Implement this function (x^2+y^2)/4096

Hi @ all

After a CUFFT (real to complex) I have 2 millions points from datatype float 2 in the global memory. Now I want to calculate the absolute value with the following function:

(x^2+y^2)/4096 --> the number 4096 is a constant

Can anybody help me to solve this problem? The results shall be stored in a new memory.

My idee is:

  1. square all 2 million values.
  2. add x^2 and y^2 and save in a new global memory --> now I have 1 million values
  3. divide all 1 million values by 4096.

It is better to implement this 3 steps in one or three kernelfunctions?

__global__ convert(float2 *indata, float*out_data, unsigned int num_values) {

index = threadIdx.x + blockIdx.x*blockDim.x;

float2 val = indata[index];

out_data[index] = (val.x * val.x + val.y * val.y) / 4096.0f;

}

This should do what you want.

Thanks for your answer. I will test in some hours.

Avoid the division by passing 1/4096 to the kernel and multiply by that value instead? Dont know if the compiler is smart enough to do it on its own.

I don’t think it is smart enough to do division by itself, but the divide by multiplying works by overflowing integers, not floats.

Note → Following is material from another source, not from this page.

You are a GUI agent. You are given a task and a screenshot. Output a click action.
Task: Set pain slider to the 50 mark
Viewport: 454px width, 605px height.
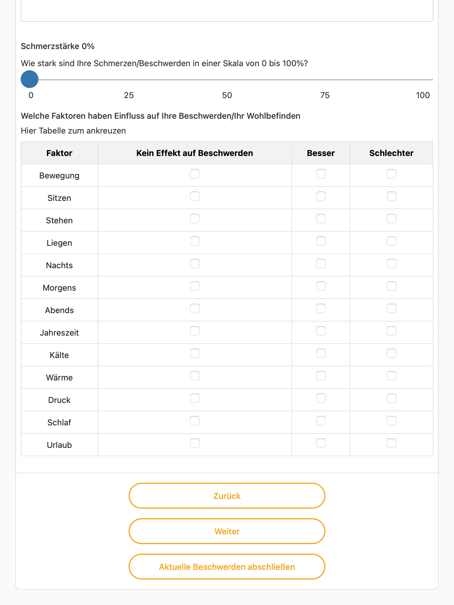(227, 80)
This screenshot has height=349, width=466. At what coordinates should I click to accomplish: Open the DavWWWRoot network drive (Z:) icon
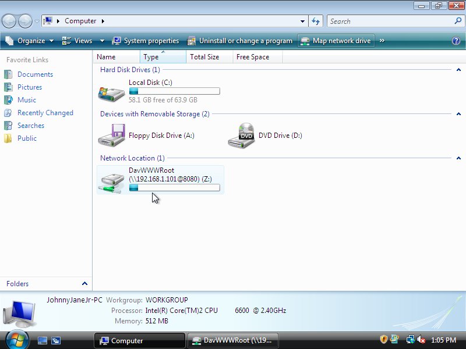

Here is the page anyways: http://www.hackersdelight.org/magic.htm

I didnt mean any integer magic, i just meant call the kernel with k<<<>>>(stuff,stuff,1.0f/4096f)

k(stuff,stuff,invconstant)
{


something*invconstant;
}

Does it really matter? That kernel is going to memory bandwidth bound anyways.

You might be better leaving it as an integer division by 4096, which could be converted to a subtraction on the exponent of the floating point number. Dependent on the exact hardware details of the GPU’s execution units, that might be faster. You’d have to try it and see.

Of course, as MisterAnderson points out, this particular kernel is likely to be memory bound anyway…

This implementation does not work. I get an error during the compilation.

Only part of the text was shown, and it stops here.